Hershey’s $2B Marketing Blind Spot Meets Its Match — Or So They Hope — With AI Agents
Hershey is tackling a $2 billion marketing blind spot with AI agents from Mutinex and Tracer, aiming to overhaul slow, outdated media budget models. The move could shake up an industry stuck in the past.
Let’s cut to the chase: Hershey, the candy giant that’s been sweetening our lives for over a century, has been flying blind on a $2 billion chunk of its marketing spend. Yeah, you read that right. They’ve been relying on Marketing Mix Modeling (MMM) approaches so outdated it might as well be stone tablets. The company is now partnering with Mutinex and Tracer, two firms touting “agentic AI,” to finally put a dent in this massive blind spot.
What’s really happening here is an admission that traditional MMM — the industry’s favorite cargo cult — is a slow, clunky, and frankly lazy way to allocate media budgets. These old-school models take months to churn out results, leaving marketers guessing and wasting cash. Hershey’s bold move to implement AI agents aims to compress these timelines drastically and provide real-time, actionable insights. The promise: a leaner, smarter, and data-driven way to allocate billions in ad spend without the usual guesswork.
But let’s not get carried away. The “agentic AI” label is the latest buzzword slapped on what is essentially sophisticated automation mixed with advanced analytics. It’s not magic, and it’s not a silver bullet. The marketing world’s obsession with AI as a cure-all has become a grift — remember all those “10x growth” promises from agencies that couldn’t even optimize a Google Ads campaign? Still, Hershey’s partnership shows that even the big players are waking up to the fact that without tech evolution, they’re throwing money into a black hole.

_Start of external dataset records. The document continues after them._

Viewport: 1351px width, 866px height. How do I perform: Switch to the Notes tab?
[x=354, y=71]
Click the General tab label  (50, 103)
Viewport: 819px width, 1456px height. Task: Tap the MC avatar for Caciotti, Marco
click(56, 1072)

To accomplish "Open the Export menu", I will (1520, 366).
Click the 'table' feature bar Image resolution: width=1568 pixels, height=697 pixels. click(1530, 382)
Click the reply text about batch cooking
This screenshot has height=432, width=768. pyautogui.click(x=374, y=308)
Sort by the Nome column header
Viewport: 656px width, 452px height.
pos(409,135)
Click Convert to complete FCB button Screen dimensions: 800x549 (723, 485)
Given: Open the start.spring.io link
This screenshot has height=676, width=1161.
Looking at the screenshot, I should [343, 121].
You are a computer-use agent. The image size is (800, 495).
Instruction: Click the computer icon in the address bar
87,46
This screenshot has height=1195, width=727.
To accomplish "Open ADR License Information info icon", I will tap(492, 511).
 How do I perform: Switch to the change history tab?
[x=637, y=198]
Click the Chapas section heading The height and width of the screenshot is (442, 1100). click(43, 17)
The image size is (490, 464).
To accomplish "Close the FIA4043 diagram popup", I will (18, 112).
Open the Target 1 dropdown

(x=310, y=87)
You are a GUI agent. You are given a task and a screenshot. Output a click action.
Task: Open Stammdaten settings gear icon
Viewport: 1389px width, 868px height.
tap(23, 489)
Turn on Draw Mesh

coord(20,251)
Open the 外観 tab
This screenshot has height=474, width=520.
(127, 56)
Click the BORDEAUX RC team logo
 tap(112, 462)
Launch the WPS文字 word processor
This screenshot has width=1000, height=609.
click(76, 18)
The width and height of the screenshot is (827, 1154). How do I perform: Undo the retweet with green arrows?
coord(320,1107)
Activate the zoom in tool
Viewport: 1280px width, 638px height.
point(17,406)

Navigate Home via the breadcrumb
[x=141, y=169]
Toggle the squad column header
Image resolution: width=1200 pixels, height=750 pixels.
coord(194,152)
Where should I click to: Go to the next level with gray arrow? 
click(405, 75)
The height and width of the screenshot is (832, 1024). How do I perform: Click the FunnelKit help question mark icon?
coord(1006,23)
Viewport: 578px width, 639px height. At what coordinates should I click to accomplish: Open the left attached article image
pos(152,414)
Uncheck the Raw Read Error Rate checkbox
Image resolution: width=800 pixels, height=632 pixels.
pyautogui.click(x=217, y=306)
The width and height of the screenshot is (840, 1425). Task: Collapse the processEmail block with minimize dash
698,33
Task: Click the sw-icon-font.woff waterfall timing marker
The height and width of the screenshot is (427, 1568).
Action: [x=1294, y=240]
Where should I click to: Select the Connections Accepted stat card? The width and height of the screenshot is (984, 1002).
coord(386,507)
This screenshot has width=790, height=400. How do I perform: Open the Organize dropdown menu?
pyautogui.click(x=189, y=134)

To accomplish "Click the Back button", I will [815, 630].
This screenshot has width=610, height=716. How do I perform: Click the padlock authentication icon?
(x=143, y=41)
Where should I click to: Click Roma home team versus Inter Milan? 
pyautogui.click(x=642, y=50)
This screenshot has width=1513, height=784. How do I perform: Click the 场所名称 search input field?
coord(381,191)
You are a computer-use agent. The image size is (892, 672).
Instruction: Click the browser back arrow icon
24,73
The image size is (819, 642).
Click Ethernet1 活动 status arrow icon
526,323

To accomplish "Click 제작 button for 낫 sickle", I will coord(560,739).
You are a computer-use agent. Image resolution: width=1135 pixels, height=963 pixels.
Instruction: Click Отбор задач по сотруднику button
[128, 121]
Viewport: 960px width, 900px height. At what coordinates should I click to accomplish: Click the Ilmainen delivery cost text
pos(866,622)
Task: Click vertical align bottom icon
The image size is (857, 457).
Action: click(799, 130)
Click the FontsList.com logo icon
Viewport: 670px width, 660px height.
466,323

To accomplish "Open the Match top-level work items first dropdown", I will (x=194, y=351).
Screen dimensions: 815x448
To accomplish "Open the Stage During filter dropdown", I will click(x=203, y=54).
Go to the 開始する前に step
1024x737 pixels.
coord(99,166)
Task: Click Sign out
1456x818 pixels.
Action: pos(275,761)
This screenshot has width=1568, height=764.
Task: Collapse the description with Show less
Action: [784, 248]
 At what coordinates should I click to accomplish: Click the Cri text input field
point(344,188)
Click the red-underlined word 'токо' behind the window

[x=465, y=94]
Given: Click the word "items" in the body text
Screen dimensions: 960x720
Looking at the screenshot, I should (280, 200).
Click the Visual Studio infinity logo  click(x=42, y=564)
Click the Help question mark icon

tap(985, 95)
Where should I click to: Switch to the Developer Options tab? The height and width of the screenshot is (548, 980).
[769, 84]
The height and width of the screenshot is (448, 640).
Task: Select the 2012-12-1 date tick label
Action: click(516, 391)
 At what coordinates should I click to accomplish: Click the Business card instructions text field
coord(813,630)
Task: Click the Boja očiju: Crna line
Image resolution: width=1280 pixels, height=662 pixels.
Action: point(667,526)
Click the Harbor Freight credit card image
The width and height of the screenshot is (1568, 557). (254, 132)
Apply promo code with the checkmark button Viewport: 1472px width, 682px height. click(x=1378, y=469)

What’s refreshing here is Hershey’s willingness to experiment with the likes of Mutinex and Tracer rather than sticking with legacy MMM vendors who profit from complexity and opacity. If these AI agents deliver on compressing timelines from months to weeks, or even days, it could force a much-needed reckoning across the entire marketing analytics industry. The lazy agencies, the bloated software suites, and the self-serving consultants won’t know what hit them.
Bottom line: Hershey’s move is a bellwether for where the industry is headed — less ritualistic modeling, more real-time, AI-powered decision-making. But don’t expect this to be painless or perfect. The only way forward is to stop pretending AI is magic and start building ruthless, efficient systems that deliver cold, hard ROI. Hershey’s bet might be the first real step in that direction.